### Reading text
┄┄┄┄┄┄

John Finnemore's Souvenir Programme is a sketch comedy series broadcast on BBC Radio 4. John Finnemore is the sole writer and performs with Margaret Cabourn-Smith, Simon Kane, Lawry Lewin and Carrie Quinlan. The first series was broadcast on BBC Radio 4 in 2011, and further series have followed annually. A special edition recorded at the Edinburgh Festival Fringe was broadcast in 2012. All nine series have been released on CD.

The series contains sketches and character monologues, with only one major recurring character, a storyteller (a fictionalised version of John Finnemore) who narrates a tall tale in the last five minutes of most programmes, and who also provides the show's only recurring catchphrase, opening each story with "Well, since you ask me for...". This segment occasionally serves as a coda to several connecting sketches within a single episode, such as several small cons made in preparation of a milliner's heist or a time machine's journey into the future. The only other recurring character between episodes is an interviewer played by Carrie Quinlan named Patsy Straightwoman, whose interviewees are often played by Finnemore. The format of the Interview sketches was briefly modified with Straightwoman becoming an investigative journalist for a programme called Behind Closed Doors.

Many episodes include a comic song with words by Finnemore and music by Susannah Pearse. Some of these songs include a cello played by Sally Stares. Stares also appears in the Stoppable sketch as a tram driver and in an Orchestra sketch as a cellist. Many episodes also include a recurring sketch that comes up two to four times in the episode. There are four sketches which parody the BBC Radio 4 series The Archers, portraying the show as it supposedly sounds to people who do not regularly listen to it. Starting in the fifth series the performers often break character, usually to complain to John about the sketches or to provide 'footnotes' highlighting factual errors. Another series of sketches involves a man (Finnemore) and the 'voice in his head' (played by Simon Kane) which appears only to give bad advice or to be otherwise unhelpful, often resulting in public awkwardness or humiliation, such as encouraging him to retrieve a tip so that a barista can see him tipping or to disrupt him whilst trying to give directions.

┄┄┄┄┄┄

### Given records

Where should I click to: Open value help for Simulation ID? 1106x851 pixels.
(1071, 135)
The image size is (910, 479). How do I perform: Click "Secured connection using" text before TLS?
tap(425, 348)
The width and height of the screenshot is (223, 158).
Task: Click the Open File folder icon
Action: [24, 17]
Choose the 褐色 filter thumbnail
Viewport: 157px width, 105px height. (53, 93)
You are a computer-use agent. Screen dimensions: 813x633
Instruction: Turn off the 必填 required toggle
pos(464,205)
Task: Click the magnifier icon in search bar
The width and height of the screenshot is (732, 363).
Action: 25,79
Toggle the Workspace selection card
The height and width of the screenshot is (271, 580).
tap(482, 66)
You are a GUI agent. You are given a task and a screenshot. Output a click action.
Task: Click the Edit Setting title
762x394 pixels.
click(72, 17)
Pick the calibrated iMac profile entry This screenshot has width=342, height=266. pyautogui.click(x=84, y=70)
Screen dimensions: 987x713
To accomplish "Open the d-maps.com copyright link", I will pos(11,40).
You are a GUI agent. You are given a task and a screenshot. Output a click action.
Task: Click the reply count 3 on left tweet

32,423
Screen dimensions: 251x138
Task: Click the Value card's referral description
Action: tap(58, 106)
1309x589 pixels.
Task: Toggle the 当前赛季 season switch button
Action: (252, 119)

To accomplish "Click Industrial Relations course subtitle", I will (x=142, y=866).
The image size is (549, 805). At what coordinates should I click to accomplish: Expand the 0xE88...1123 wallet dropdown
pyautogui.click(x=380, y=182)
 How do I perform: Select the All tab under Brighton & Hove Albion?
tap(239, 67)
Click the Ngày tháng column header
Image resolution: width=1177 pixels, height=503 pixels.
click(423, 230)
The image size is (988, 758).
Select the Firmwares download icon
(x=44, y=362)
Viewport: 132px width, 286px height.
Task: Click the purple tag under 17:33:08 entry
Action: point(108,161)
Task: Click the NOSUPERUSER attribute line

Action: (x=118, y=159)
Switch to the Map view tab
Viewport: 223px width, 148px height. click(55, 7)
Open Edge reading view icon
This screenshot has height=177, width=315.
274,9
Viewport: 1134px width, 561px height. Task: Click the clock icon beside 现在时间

┄┄┄┄┄┄

### Task instructions
A. Answer these questions from the Souvenir Programme text.
(i) In what year was the first series broadcast on BBC Radio 4?
(ii) Who writes the music for the comic songs?
(iii) Which performer plays the interviewer Patsy Straightwoman?
B. Carry on the text about John Finnemore's Souvenir Programme after its final sentence.
The entries have nothing to do with the Souvenir Programme text.

### Task answers
A.
(i) 2011
(ii) Susannah Pearse
(iii) Carrie Quinlan

B.
Due to the coronavirus pandemic, the ninth series, broadcast in 2021, was not performed before a live audience or accompanied by live music. The series focused on five generations of a family and their collective lore and traditions (such as the song "Woof, Woof, Woof Goes the Wolfhound") whose developments and origins are explored in and connect several scenes across different episodes. The series' main characters were Russ Golding (Lewin), Deborah Golding née Wilkinson (Cabourn-Smith), Jeremy 'Jerry' Wilkinson (Kane), Vanessa Wilkinson née Noone (Quinlan) and Oswald 'Uncle Newt' Nightingale (Finnemore). The sketch format was modified, with the first five episodes focusing on each of the main characters with scenes from their lives being depicted in reverse order, whilst the sixth depicts their shared experiences told in nonlinear order. Homages are made to the original format, namely 'Uncle Newt' who is analogous with Finnemore's storyteller character, having told stories to Russ, Deborah, Jerry and Vanessa as children, starting them with the catchphrase "Well, since you ask me for...".

A pilot programme with a different supporting cast, titled John Finnemore, Apparently, was broadcast in 2008, starring Tom Goodman-Hill and Sarah Hadland. Many of the sketches in the pilot were subsequently remade for the series.

Awards 
John Finnemore's Souvenir Programme was voted Best British Radio Sketch Show in the British Comedy Guide Awards 2011. In 2014, it was awarded Silver for Best Comedy at the Radio Academy Awards. It was also shortlisted for Best Radio Comedy in the 2014 Writers' Guild of Great Britain Awards.

Original broadcasts

Multimedia
The show has been released in both Audible audiobook format and on CD, with physical releases published by BBC Physical Audio.